첫 번째 계층: CDN 캐시 (CloudFront)
CloudFront는 AWS에서 제공하는 글로벌 CDN(Content Delivery Network) 서비스입니다. 웹사이트나 API의 정적 콘텐츠를 전 세계 사용자에게 지연 없이 제공하기 위해 가장 바깥쪽에 위치한 캐시 계층입니다.
주요 역할:
- 전 세계 엣지 로케이션을 통해 정적 파일을 사용자 가까이에서 제공
- 오리진 서버(예: S3, ALB, EC2)의 부하를 획기적으로 줄여줌
- 이미지, JS, CSS, HTML, 정적 JSON 등 캐싱 가능
- HTTPS 암호화, 압축(Gzip, Brotli), CORS 처리 등 부가 기능 제공
CloudFront 구성 팁:
- 오리진 선택: S3, ALB, EC2 등 다양하게 가능
- TTL 설정: 자산의 변경 주기에 따라 설정 (예: 이미지: 1일, JS: 1시간)
- 캐시 키 구성: 경로 + 쿼리 스트링 + 헤더 + 쿠키 등을 기준으로 캐싱 구분
- 오리진 보호: S3의 경우 OAI or OAC 설정을 통해 직접 접근 방지 가능
- 정적 자산 관리: 자산 변경 시 버저닝 적용 → main.v2.js 방식으로 캐시 무효화 최소화
실무 활용 예시:
- /static/logo.png → CloudFront에서 직접 제공
- /style/main.css → TTL 3600초, 버전마다 URL 분리
CloudFront 효과 요약:
- 웹사이트 응답 속도 최대 50~80% 향상
- 오리진 비용 및 리소스 절감
- 글로벌 사용자 대상 빠른 응답 보장
두 번째 계층: 애플리케이션 캐시 (ElastiCache for Redis/Memcached)
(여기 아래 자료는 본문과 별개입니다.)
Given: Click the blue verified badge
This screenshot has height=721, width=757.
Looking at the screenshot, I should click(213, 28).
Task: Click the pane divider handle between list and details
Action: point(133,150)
애플리케이션 캐시는 서버 내부 또는 가까운 외부 인메모리 스토리지를 사용하여, 반복 요청되는 데이터를 실시간으로 캐싱하는 계층입니다. AWS에서는 주로 ElastiCache for Redis 또는 Memcached를 사용합니다.
적합한 캐시 대상:
- 로그인 사용자 세션 정보
- 인기 상품 리스트
- 조회수가 많은 API 응답
- DB에서 자주 읽히는 읽기 전용 정보
- 계산 비용이 큰 처리 결과 (예: 통계, 환율 변환 결과)
Redis vs Memcached 비교:
항목 | Redis | Memcached |
데이터 구조 | 문자열, 리스트, 해시, 셋 등 다양한 타입 | 문자열(Key-Value)만 지원 |
지속성 | AOF, RDB 스냅샷 지원 | 없음 |
복제 및 장애복구 | 지원 | 지원 안 함 |
활용도 | 높은 수준의 제어 필요 시 적합 | 단순 캐싱에 적합 |
Redis 설정 팁:
- TTL 설정: 각 키마다 TTL 지정 가능 (예: product:123 → 300초)
- Eviction Policy: LRU 기반 설정 (volatile-lru, allkeys-lru)
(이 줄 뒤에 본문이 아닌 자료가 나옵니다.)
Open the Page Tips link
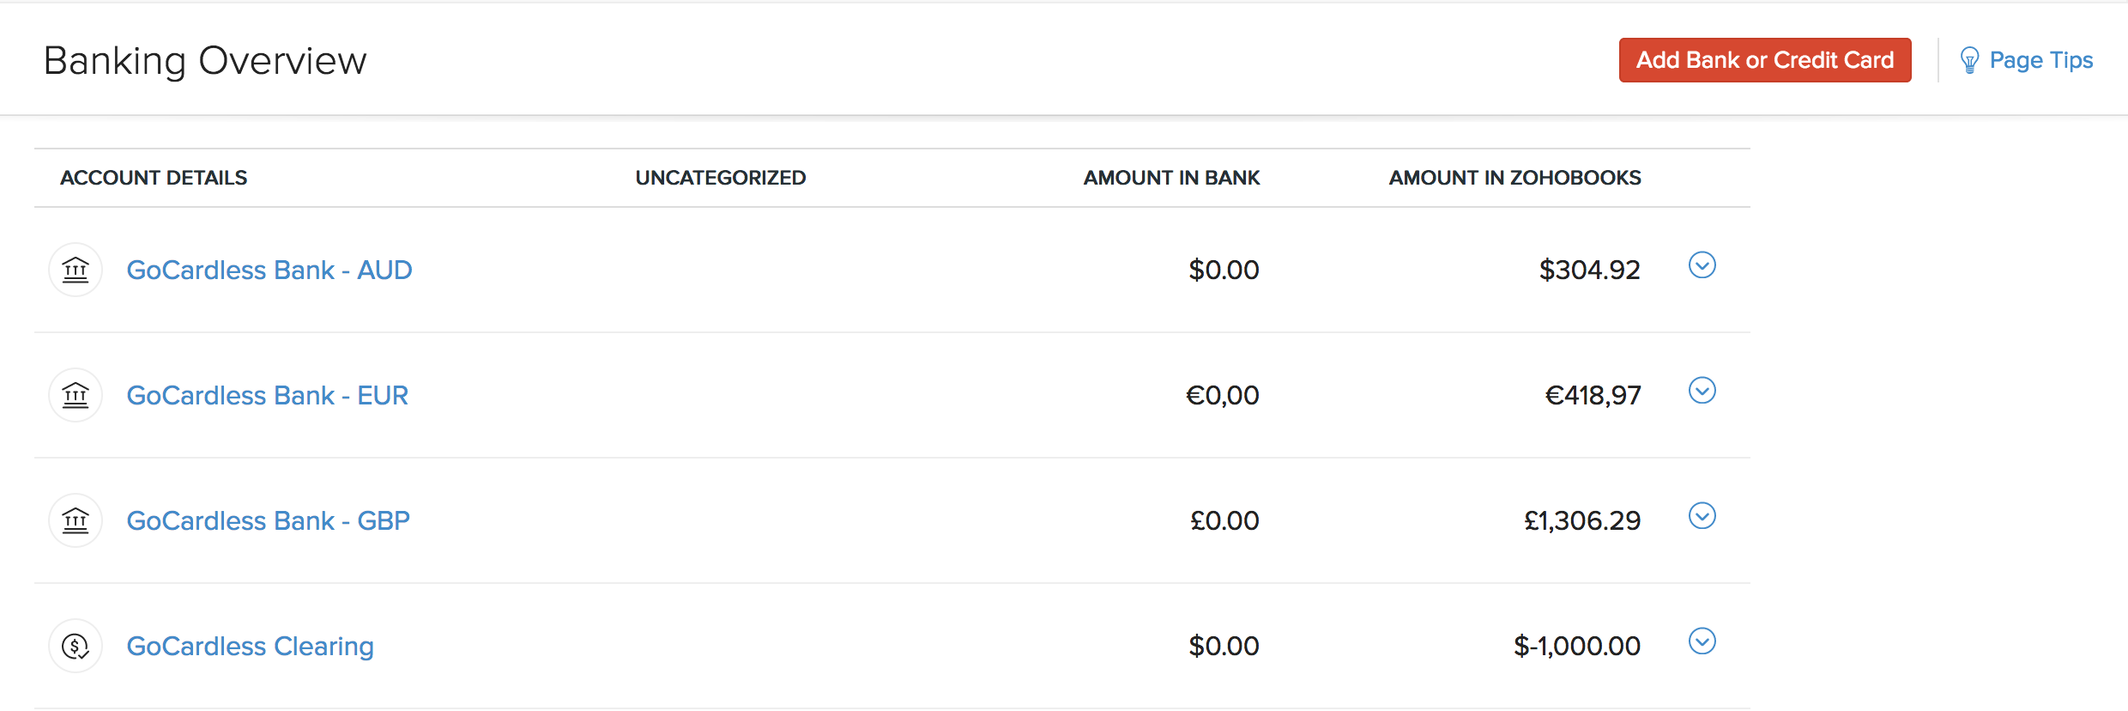This screenshot has width=2128, height=711. click(2040, 60)
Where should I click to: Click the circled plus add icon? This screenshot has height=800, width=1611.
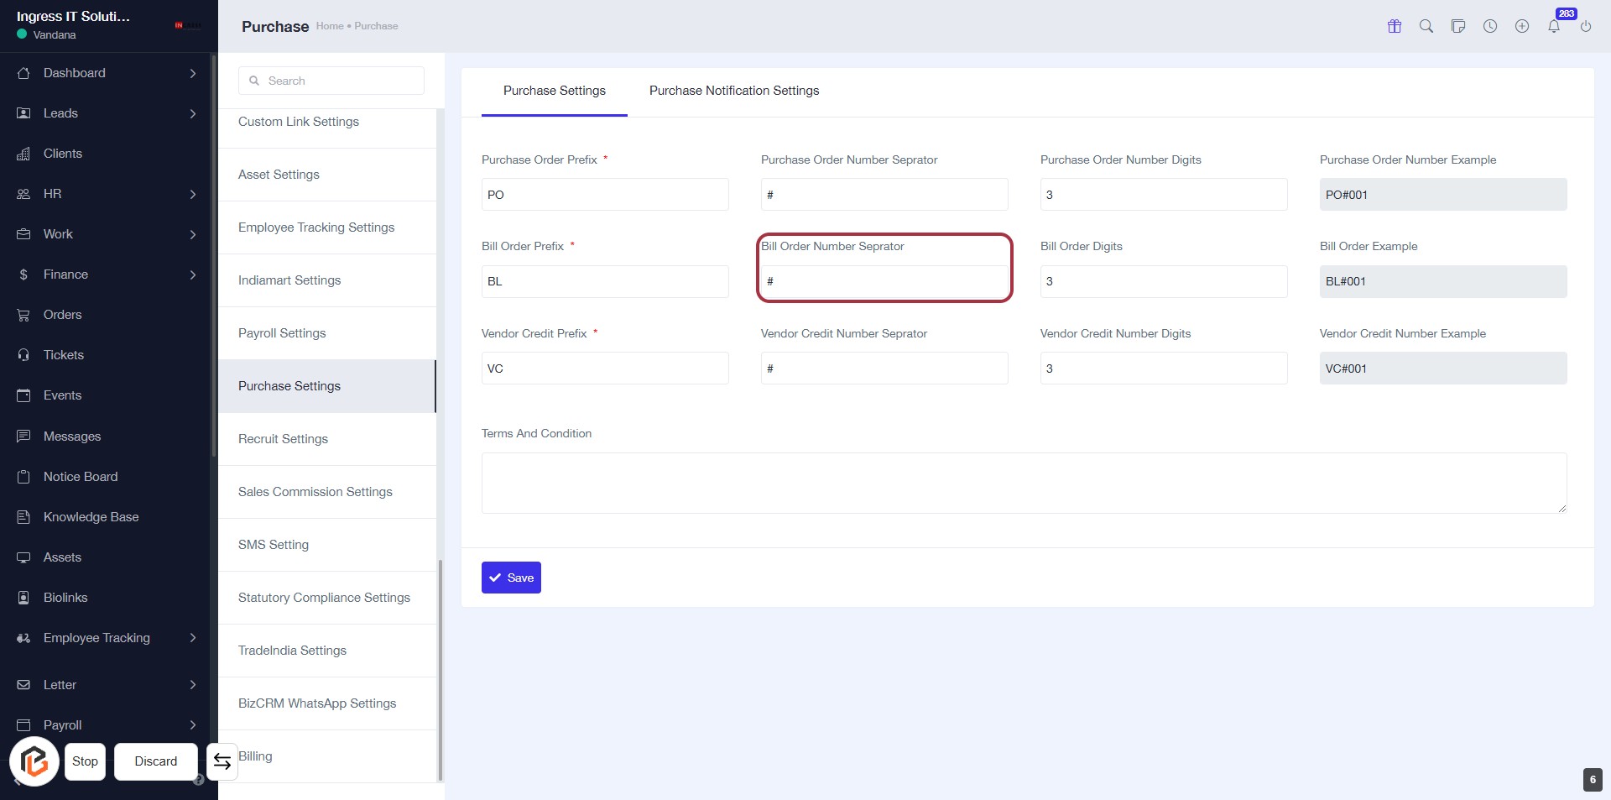coord(1522,26)
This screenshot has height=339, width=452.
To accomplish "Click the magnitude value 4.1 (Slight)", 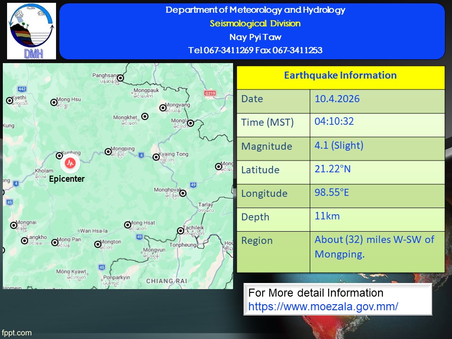I will point(339,145).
- Cluster 모드: 수평 확장을 위한 샤딩 구조로 운영 가능
- 보안 설정: VPC, 보안 그룹, IAM 연동 필수
캐시 전략 예시:
- user:{id}:profile → 사용자 프로필 정보
- product:best10 → 인기상품 10개 리스트, TTL 1800초
- search:keyword:result → 검색 결과 캐시, TTL 300초
애플리케이션 캐시 도입 효과:
- DB 쿼리 감소 → 성능 향상
- 평균 응답 시간 획기적 단축 (ms 수준)
- 트래픽 피크 시 부하 분산
세 번째 계층: DB 캐시 또는 쿼리 최적화 계층 (RDS, Aurora)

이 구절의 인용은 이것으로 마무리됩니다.